For a real number \(x\), we denote by \(\lfloor x \rfloor\) the largest integer less than or equal to \(x\). Let

\[f(x) =\dfrac{x}{2}-\left\lfloor \dfrac{x}{2} \right\rfloor.\]

The smallest number of equal width strips for which the trapezium rule produces an *overestimate* for the integral

\[\int_0^5 f(x) \:dx\]

is

(a) \(2,\quad\) (b) \(3,\quad\) (c) \(4,\quad\) (d) \(5,\quad\) (e) it never produces an overestimate.

If we sketch the graph for \(0 \leq x \leq 5\), we find that it takes a saw-tooth shape.

It’s easy to calculate the integral; it is the area of the three triangles shown, which is \(\dfrac{9}{4}\).

What happens if we apply the trapezium rule with two strips?

The trapezium rule returns the area of the blue triangle, which is \(\dfrac{5}{4} < \dfrac{9}{4}\), an underestimate.

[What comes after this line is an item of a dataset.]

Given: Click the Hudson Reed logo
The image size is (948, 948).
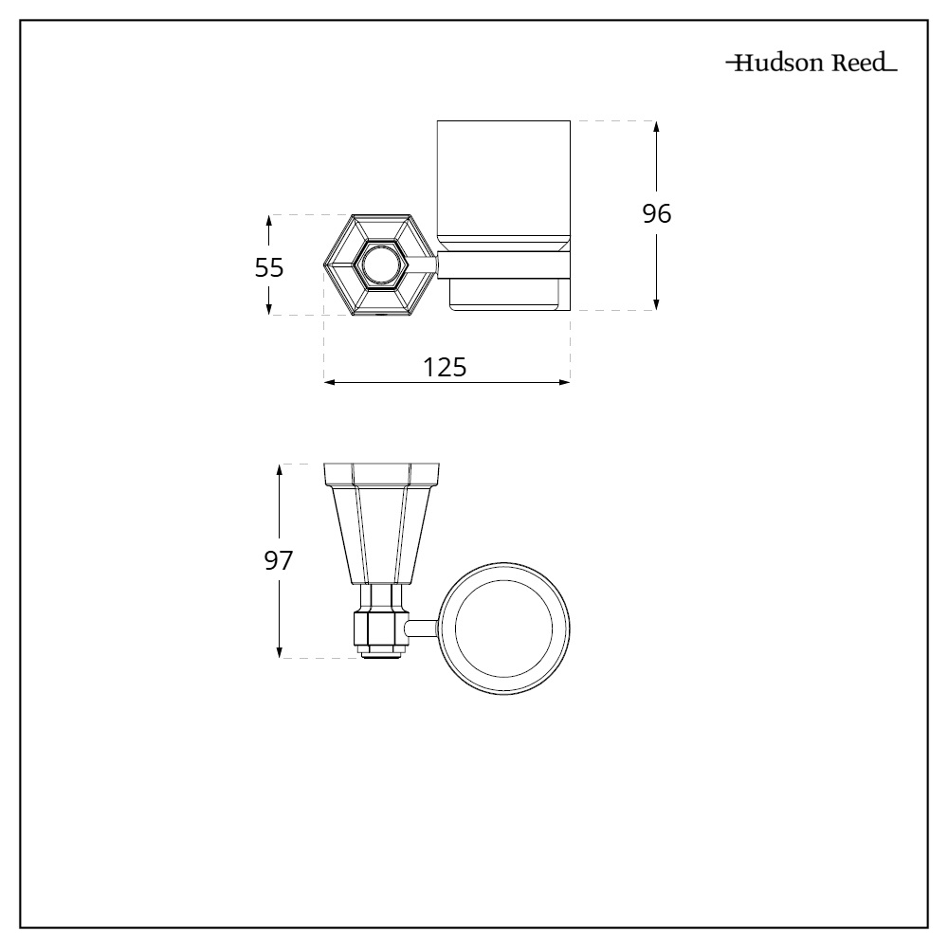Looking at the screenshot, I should [811, 65].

What happens with three strips?

By the trapezium rule, the shaded area now is \(\dfrac{1}{2}\times\dfrac{5}{3}\left[0+\dfrac{1}{2}+2\left(\dfrac{5}{6}+ \dfrac{2}{3}\right)\right] = \dfrac{105}{36}> \dfrac{9}{4}\), and so the answer is (b).

If we apply the trapezium rule with \(5n\) strips, where \(n\) is a positive integer, the result agrees exactly with the given integral.